Abstract A combined theoretical/numerical/experimental program is outlined for extending the internal length gradient (ILG) approach to consider time lags, stochasticity, and multiphysics couplings. Through this extension, it is possible to discuss the interplay between deformation internal lengths (ILs) and ILs induced by thermal, diffusion, or electric field gradients. Size-dependent multiphysics stability diagrams are obtained, and size-dependent serrated stress–strain curves are interpreted through combined gradient-stochastic models. When differential equations are not available for describing material behavior, a Tsallis nonextensive thermodynamic formulation is employed to characterize statistical properties. A novel multiscale coarse-graining technique, the equation-free method (EFM), is suggested for bridging length scales, and the same is done for determining ILs through novel laboratory tests by employing specimens with fabricated gradient micro-/nanostructures. The extension of ILG framework to consider fractional derivatives and fractal media is explored.
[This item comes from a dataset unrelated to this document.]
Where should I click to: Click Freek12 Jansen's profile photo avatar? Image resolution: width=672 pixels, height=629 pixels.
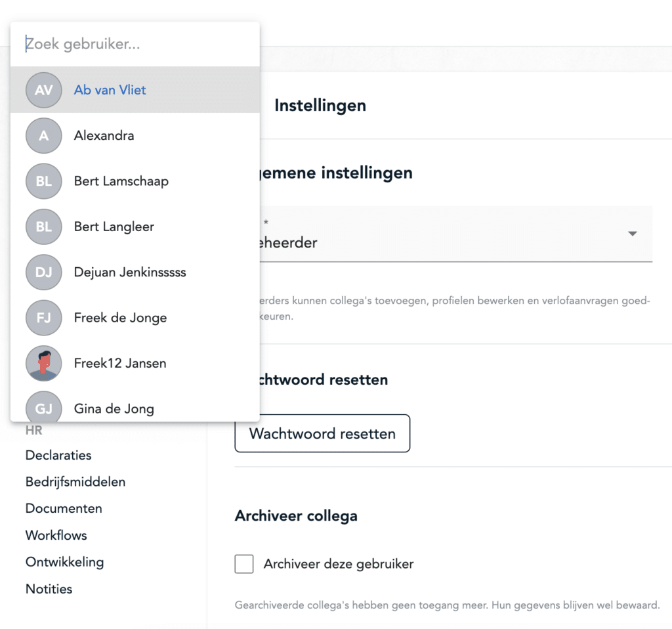pos(44,363)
Three apparently different emerging research areas of current scientific/technological/biomedical interest are discussed: (i) plastic instabilities and size effects in nanocrystalline (NC)/ultrafine grain (UFG) and bulk metallic glass (BMG) materials; (ii) chemomechanical damage, electromechanical degradation, and photomechanical aging in energetic materials; (iii) brain tissue and neural cell modeling. Finally, a number of benchmark problems are considered in more detail. They include gradient chemoelasticity for Li-ion battery electrodes; gradient piezoelectric and flexoelectric materials; elimination of singularities from crack tips; derivation of size-dependent stability diagrams for shear banding in BMGs; modeling of serrated size-dependent stress–strain curves in micro-/nanopillars; description of serrations and multifractal patterns through Tsallis q -statistics; and an extension of gradient elasticity/plasticity models to include fractional derivatives and fractal media.